Wednesday, October 29, 2014

Perjuangkan Guru Honorer

Opini Harian Joglosemar 29 Oktober 2014

Kabinet Kerja presiden Jokowi -JK sudah diumumkan dan sudah dilantik pada hari Senin (27/10/14). Tidak lama kemudian para Menteri segera bekerja setelah rapat perdana bersama Presiden dan melakukan serah terima jabatan.

Khusus Kementrian Pendidikan dan Kebudayaan dikembangkan menjadi dua, (kementrian Riset Teknologi dan Pendidikan Tinggi serta Kemendibud yang terbagi dalam Pendidikan Dasar dan Pendidikan Menengah). Membuktikan perhatian dalam bidang pendidikan dalam kabinet baru ini sangat tinggi. Sebuah apresiasi untuk memajukan pendidikan secara holistik. lalu bagaimana dengan nasib guru honorer?

Karena sudah berkali kali aksi guru honorer melakukan demo di depan Istana Negara Jakarta. Para guru menuntut Pemerintah memperbaiki nasib dengan mengangkat menjadi Pegawai Negeri Sipil (PNS).

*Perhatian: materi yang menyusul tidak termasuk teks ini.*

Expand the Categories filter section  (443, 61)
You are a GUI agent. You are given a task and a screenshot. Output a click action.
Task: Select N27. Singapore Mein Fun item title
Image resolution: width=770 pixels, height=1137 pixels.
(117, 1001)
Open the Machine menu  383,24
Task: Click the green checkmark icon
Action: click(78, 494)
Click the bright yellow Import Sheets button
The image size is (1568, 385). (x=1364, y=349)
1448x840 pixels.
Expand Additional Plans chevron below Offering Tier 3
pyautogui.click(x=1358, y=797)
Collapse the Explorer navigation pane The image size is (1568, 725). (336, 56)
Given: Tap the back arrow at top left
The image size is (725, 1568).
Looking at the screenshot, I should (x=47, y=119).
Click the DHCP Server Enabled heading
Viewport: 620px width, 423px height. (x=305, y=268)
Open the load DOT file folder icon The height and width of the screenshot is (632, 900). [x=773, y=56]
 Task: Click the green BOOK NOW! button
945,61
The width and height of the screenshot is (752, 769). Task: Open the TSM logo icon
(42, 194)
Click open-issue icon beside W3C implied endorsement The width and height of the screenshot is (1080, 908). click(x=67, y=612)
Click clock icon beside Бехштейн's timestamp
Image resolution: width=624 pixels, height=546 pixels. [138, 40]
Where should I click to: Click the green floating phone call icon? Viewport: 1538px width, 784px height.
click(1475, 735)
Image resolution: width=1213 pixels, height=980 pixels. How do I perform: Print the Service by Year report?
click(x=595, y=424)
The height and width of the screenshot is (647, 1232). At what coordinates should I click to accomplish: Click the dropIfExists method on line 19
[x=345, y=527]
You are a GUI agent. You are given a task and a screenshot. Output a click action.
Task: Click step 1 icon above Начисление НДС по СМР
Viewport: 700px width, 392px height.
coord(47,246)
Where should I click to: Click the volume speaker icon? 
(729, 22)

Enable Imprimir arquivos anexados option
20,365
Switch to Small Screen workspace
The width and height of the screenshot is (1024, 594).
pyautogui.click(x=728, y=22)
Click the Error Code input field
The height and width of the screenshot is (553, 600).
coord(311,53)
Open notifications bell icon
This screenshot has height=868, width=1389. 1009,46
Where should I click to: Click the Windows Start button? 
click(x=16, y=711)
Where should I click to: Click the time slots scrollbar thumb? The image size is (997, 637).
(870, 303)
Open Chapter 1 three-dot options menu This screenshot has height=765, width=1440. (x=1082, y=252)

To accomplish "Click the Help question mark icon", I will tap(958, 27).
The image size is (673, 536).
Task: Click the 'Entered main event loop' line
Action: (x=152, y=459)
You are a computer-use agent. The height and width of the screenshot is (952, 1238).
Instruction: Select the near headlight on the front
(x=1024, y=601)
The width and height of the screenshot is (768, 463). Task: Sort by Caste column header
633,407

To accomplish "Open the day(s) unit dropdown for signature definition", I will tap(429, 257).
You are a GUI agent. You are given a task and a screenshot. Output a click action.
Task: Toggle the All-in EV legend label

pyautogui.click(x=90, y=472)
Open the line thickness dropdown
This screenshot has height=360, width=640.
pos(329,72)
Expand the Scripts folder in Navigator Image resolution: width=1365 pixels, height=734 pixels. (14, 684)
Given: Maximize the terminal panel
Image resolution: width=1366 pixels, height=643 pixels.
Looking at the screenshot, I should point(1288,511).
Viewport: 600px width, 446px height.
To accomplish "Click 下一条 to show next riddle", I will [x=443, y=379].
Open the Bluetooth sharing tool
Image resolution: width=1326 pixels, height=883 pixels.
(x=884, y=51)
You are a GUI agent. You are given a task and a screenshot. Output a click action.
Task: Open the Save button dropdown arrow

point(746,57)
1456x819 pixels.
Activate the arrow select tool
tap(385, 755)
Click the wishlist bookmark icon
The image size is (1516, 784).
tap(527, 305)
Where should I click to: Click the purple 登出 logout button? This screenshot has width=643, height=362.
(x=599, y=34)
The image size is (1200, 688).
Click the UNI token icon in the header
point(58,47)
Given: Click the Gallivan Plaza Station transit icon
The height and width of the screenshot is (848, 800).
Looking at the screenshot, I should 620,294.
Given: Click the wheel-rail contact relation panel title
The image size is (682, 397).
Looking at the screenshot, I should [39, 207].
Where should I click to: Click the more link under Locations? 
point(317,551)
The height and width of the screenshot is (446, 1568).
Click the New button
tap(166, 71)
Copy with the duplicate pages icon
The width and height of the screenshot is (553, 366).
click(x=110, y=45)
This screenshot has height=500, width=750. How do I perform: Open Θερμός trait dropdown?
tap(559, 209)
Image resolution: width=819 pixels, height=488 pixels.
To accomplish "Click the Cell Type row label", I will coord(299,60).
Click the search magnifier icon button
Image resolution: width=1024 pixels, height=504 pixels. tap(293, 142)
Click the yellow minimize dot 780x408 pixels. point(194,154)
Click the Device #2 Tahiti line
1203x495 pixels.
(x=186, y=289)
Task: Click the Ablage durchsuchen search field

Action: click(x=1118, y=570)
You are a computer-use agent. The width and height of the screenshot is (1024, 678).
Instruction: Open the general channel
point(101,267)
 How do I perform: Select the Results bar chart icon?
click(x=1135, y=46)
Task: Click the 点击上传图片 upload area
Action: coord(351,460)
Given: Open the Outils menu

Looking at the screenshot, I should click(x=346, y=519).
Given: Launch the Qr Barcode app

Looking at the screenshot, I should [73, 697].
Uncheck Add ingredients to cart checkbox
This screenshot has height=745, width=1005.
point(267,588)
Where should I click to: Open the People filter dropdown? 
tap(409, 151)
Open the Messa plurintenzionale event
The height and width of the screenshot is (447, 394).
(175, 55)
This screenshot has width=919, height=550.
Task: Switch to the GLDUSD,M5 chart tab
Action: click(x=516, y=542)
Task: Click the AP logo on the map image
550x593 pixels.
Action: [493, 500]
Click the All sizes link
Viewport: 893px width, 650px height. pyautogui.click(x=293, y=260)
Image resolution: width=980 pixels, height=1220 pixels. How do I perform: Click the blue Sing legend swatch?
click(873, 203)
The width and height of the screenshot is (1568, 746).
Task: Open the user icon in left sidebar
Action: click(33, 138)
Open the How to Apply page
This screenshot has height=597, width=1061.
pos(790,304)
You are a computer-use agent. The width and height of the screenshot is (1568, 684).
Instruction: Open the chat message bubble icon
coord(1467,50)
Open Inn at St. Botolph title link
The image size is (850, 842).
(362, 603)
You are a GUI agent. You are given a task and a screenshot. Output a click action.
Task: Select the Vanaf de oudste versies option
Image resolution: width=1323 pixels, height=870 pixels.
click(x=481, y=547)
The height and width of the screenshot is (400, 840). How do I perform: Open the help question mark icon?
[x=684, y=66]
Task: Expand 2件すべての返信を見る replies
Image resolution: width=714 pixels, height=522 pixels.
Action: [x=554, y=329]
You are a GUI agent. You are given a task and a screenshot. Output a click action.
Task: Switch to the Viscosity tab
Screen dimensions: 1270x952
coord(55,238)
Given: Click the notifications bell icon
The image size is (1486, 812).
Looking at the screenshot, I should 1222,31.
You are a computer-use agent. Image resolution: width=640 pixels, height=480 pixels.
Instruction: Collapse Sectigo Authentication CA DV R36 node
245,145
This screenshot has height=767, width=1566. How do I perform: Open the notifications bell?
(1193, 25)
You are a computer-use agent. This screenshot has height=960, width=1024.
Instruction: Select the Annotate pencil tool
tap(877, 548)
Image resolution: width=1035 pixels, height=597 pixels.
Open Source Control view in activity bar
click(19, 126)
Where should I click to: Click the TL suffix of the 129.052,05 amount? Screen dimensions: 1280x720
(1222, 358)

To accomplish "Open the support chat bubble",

Sebuah aksi perjuangan hidup mati.

Guru honorer/ tidak tetap (GTT) melakukan aksi unjuk rasa dengan mogok mengajar demi sebuah perjuangan bukanlah berita baru. Namun bila mogoknya massal berarti menimbulkan masalah yang krusial. Selain peserta didik yang dirugikan, stabilitas sosial, ekonomi dan budaya pendidikan yang displin, tertib juga terganggu.

Sebuah penetrasi kepada pembuat kebijakan, dilakukan para guru honorer menuntut pengesahan Rancangan Peraturan Pemerintah (RPP) tentang pengangkatannya menjadi PNS. Ditunda-tundanya pengesahan ini dianggap mengabaikan nasib guru honorer. Diskriminasi kebijakan sangat dirasakan, padahal menyangkut hidup layak.

Berdasarkan data Kemendikbud, dari 2.928.322 guru di negeri ini, ada 904.378 orang berstatus honorer. Perinciannya sebanyak 15.584 guru bantu, honor diambil dari APBN dan 57.631 guru honor daerah, honor diambil dari APBD. Serta sebanyak 831.163 GTT honor berdasar Surat Keputusan Kepala Sekolah dan honor diambil dari iuran siswa atau dana operasional sekolah.

Ironisnya gaji guru honorer masih di bawah Upah Minimum Regional (UMR) khususnya guru GTT. Berarti nasib mereka bagaikan hidup enggan matipun tidak mau. Kalkulasi pendapatan yang diperoleh jelas tidak memungkinkan untuk mampu memenuhi kewajaran hidup. Belum lagi dalam kegiatan persekolahan, seringkali masih dianggap sebagai ”ban serep” pelengkap pendertia. Seperti halnya ditugaskan mengganti mengajar, saat guru tetap baik PNS maupun guru Yayasan berhalangan. Kewajiban harus hadir tiap hari termasuk kegitan ekstra (sore hari). Meski beban dan tanggung jawabnya sama namun pendapatan guru honorer jauh dibawah upah minimum. Padahal guru PNS berpendidikan sarjana memperoleh gaji minimal Rp. 2 juta.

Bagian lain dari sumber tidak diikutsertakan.